> _WHAT IS NEEDED_: Across the listing below, how many lines hold "Task"? Reply with the number by itself.

*** Opening of SUPPLIED MATERIAL ***

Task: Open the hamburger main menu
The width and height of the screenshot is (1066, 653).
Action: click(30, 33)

*** Close of SUPPLIED MATERIAL ***
*** Opening of SUPPLIED MATERIAL ***

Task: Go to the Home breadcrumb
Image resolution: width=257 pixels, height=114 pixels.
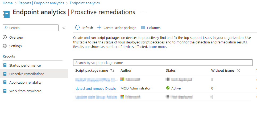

*** Close of SUPPLIED MATERIAL ***

> _EXERCISE SOLUTION_: 2